▶ _THE PROBLEM_:
In your copy, set down the entries exactly and exclude the pictures.

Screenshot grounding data
*** Begin section ***

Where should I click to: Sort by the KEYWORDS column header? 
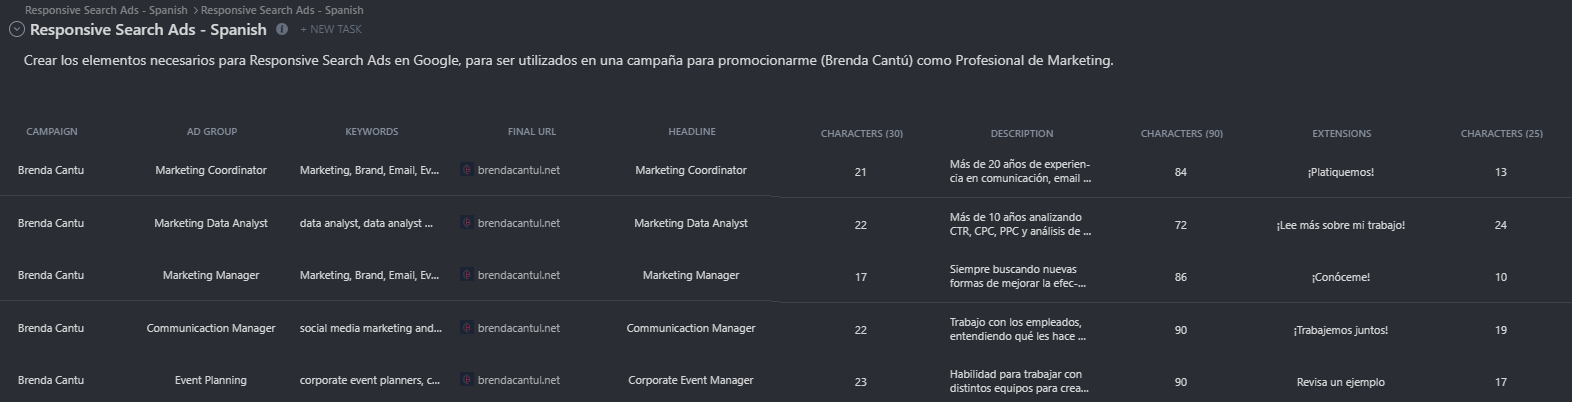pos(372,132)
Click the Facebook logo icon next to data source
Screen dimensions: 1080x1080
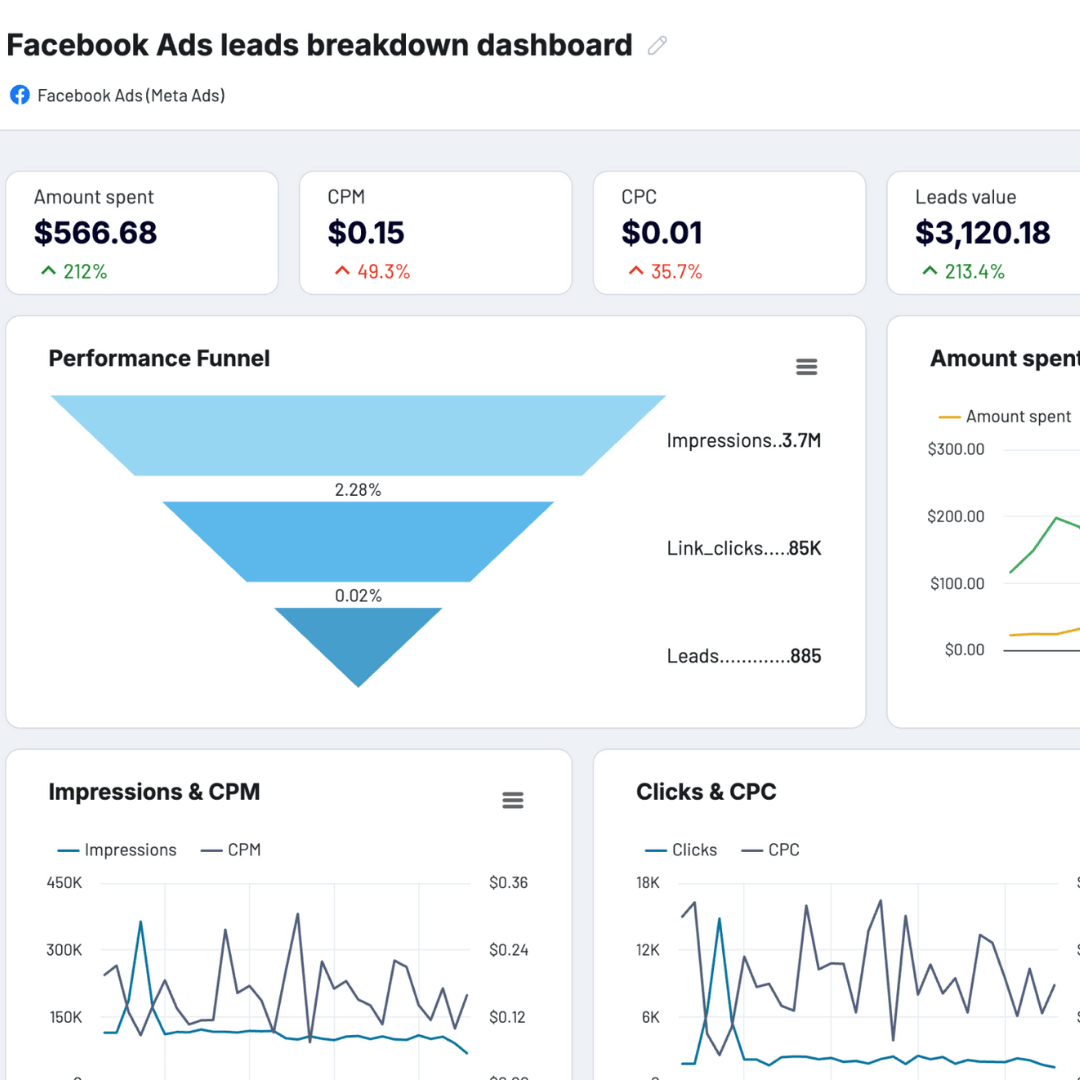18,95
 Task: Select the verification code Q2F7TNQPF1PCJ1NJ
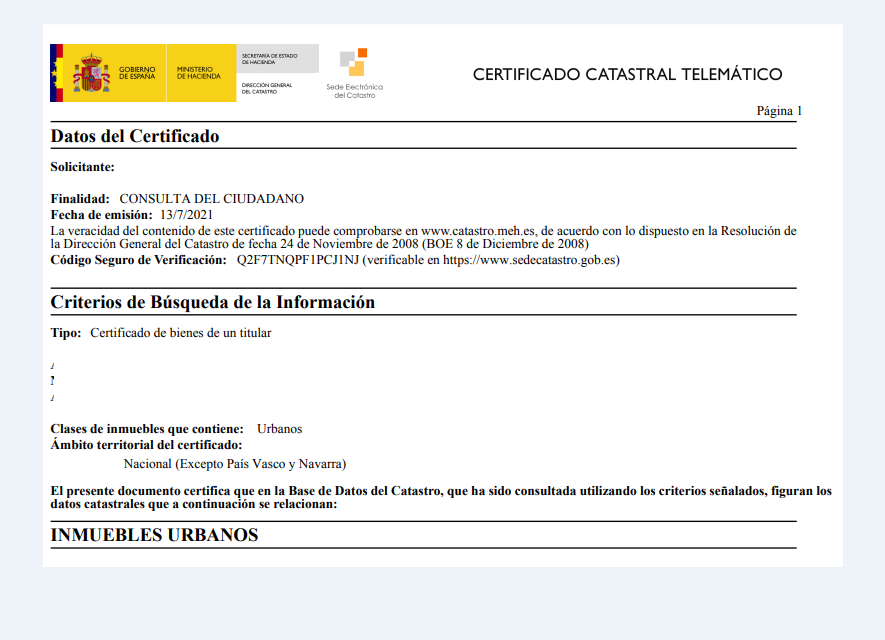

*** End section ***

▶ _SOLUTION FOR THIS EXERCISE_:
Where should I click to: Sort by the KEYWORDS column header? 
pos(372,132)
Click the Facebook logo icon next to data source
Screen dimensions: 1080x1080
18,95
 Task: Select the verification code Q2F7TNQPF1PCJ1NJ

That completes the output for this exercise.